Lutte contre le blanchiment d'argent et meilleure coordination des enquêtes : la "circulaire de politique pénale spéciale pour la Corse" a été présentée lundi par les ministres de la Justice Christiane Taubira et de l'Intérieur Manuel Valls.

Face à la recrudescence du crime organisé sur l’île de Beauté, la garde des Sceaux Christiane Taubira a dégainé lundi 26 novembre une série de mesures, lors d’un déplacement de 48h en Corse en compagnie du ministre de l’Intérieur Manuel Valls. Une déclaration de guerre contre la délinquance financière, dans la région la plus criminogène d’Europe en matière de meurtres. Ainsi, la "circulaire de politique pénale spéciale pour la Corse" entend régler les problèmes spécifiques à cette région où, depuis le début de l’année, 18 assassinats ont eu lieu.

“Encourageant”

"La violence et l'affairisme ont atteint dans l'île un niveau sans commune mesure avec les autres régions françaises, qui menacent les fondements mêmes de la société", est-il indiqué en préambule du document. Annoncée le 22 octobre, cette circulaire intervient après l'assassinat de l'avocat Antoine Sollacaro mi-octobre, et celui du président de la chambre de commerce d'Ajaccio, Jacques Nacer, en novembre.

Excluant la création d'un "pôle antimafia" à l'italienne ainsi que l’envoi de renforts massifs, Christiane Taubira et Manuel Valls ont présenté dix mesures. Parmi elles, la mise en place d’une meilleure coopération entre enquêtes et condamnations, et plus particulièrement entre juridictions corses et marseillaises, par le biais de la création d’une instance de coordination judiciaire. Les moyens pour combattre la délinquance fiscale seront par ailleurs revus pour améliorer leur efficacité.

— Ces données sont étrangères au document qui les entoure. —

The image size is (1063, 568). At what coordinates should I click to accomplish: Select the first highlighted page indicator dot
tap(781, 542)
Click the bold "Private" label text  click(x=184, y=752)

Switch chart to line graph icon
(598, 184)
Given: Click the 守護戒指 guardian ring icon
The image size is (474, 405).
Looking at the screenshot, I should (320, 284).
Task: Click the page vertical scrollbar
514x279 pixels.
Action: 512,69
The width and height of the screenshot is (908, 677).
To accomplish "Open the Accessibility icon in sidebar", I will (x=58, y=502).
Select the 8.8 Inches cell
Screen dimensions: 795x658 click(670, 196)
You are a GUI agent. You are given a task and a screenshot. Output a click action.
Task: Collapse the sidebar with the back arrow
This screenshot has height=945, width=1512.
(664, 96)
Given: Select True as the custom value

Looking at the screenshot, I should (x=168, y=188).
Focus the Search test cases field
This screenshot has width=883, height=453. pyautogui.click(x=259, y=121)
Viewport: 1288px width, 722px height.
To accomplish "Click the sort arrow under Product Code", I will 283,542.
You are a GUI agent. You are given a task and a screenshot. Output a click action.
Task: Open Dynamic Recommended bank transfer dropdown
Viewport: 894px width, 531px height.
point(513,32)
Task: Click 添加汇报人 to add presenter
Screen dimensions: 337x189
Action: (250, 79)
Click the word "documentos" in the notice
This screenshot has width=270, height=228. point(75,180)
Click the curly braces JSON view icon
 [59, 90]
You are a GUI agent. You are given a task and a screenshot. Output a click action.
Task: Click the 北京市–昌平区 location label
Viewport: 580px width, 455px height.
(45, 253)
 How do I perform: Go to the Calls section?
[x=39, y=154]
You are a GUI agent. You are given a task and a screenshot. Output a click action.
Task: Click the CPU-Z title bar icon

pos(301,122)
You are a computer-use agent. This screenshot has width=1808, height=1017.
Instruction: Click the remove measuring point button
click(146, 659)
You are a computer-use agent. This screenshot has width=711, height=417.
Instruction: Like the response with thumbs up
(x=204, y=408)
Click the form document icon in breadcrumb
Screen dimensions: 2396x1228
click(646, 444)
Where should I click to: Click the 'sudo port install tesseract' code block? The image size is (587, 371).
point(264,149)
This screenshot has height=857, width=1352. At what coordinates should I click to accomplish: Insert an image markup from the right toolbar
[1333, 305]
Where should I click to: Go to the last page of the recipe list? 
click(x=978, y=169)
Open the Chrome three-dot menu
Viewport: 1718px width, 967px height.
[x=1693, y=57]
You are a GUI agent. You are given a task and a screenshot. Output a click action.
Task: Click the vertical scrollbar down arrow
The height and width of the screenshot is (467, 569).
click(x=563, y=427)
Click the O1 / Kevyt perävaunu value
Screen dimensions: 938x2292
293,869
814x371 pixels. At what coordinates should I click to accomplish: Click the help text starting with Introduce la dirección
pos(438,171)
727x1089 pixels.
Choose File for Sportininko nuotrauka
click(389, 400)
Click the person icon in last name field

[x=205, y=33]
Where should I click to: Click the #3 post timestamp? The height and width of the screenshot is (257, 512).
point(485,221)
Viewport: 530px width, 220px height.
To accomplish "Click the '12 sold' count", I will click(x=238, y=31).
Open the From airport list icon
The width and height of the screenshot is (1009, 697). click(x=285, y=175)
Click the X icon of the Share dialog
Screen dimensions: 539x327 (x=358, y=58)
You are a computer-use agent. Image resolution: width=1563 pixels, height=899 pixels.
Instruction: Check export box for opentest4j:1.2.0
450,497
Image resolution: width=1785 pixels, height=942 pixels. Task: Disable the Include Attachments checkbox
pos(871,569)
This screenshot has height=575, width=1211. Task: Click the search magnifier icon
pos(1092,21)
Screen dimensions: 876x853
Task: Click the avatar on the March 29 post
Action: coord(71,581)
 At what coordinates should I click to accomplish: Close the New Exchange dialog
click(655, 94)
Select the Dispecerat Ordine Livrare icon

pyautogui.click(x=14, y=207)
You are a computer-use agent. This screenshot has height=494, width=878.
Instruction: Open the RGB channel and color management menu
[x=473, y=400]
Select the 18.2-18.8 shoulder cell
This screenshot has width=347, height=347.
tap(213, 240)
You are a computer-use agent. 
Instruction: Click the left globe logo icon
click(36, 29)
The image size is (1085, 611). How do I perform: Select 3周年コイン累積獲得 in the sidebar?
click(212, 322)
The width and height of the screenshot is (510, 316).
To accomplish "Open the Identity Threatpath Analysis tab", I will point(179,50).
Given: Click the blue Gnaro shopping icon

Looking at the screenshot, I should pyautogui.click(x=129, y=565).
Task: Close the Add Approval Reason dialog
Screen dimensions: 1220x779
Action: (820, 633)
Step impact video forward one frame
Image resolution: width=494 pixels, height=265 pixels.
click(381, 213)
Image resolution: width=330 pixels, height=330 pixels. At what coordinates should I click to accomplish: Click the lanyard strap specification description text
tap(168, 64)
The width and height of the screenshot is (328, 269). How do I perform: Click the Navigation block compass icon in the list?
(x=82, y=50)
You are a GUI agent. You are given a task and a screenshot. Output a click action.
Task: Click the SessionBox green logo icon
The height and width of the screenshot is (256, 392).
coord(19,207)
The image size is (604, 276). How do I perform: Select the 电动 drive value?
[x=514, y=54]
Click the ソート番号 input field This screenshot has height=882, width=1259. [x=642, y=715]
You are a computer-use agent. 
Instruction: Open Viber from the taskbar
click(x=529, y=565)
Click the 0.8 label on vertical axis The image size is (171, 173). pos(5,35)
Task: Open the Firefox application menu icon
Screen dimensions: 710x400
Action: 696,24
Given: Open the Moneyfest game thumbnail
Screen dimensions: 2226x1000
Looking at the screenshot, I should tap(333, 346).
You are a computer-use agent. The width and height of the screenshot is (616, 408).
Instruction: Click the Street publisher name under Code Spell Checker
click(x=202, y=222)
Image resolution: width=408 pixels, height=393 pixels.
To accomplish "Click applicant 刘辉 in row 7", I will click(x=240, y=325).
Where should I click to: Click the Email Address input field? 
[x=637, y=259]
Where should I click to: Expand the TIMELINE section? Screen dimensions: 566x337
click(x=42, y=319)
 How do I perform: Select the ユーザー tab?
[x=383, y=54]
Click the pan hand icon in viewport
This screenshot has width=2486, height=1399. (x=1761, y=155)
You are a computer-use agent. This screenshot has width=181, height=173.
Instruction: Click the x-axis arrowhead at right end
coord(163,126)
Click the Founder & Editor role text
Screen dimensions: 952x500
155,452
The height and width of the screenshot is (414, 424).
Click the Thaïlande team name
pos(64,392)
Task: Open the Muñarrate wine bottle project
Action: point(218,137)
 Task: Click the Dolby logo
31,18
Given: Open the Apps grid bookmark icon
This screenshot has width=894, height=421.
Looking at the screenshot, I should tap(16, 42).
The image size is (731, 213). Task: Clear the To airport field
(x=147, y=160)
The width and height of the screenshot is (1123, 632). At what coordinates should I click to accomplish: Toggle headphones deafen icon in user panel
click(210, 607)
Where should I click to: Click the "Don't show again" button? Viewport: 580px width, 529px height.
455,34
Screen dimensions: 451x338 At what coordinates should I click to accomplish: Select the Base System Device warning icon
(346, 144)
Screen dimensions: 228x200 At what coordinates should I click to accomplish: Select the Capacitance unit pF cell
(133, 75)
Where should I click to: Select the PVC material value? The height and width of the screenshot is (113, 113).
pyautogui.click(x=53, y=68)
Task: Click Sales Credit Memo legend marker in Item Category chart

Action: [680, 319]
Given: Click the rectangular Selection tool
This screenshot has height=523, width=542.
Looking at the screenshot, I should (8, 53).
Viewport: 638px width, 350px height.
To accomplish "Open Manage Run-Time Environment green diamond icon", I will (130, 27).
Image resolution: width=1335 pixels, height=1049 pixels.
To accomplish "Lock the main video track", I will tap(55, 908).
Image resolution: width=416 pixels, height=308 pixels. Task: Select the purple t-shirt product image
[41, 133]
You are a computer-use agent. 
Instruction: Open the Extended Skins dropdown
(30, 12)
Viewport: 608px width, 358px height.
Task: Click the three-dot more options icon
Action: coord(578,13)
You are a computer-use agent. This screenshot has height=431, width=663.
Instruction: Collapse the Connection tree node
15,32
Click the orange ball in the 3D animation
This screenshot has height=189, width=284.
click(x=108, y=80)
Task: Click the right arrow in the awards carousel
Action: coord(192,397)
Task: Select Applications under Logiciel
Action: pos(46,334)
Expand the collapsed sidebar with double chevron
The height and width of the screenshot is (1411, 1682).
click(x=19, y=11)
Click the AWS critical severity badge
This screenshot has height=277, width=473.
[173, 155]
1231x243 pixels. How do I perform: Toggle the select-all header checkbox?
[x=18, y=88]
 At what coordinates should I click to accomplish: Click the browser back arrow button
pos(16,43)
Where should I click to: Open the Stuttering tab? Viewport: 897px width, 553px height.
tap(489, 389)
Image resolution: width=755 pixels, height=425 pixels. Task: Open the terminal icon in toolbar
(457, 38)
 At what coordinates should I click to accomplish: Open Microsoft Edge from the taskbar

Mais surtout, la lutte contre la criminalité et le blanchiment d’argent font office de thèmes principaux. “Une attention particulière sera portée à la lutte contre le blanchiment de fonds et les extorsions dans les secteurs d’activités économiques qui y sont propices (immobilier, sécurité, jeux, bâtiment et travaux publics, sport...), ” a précisé la garde des Sceaux. Le secteur du notariat a notamment été pointé du doigt par Manuel Valls, comme étant lié à la criminalité organisée. “Ils sont muets,” a-t-il déclaré, en parlant des professionnels de l’immobilier, mais également des “responsables de cercles de jeux,” mettant ainsi le doigt sur l’omerta en vigueur dans l’île, qui freine la coopération entre la population et la police et la justice.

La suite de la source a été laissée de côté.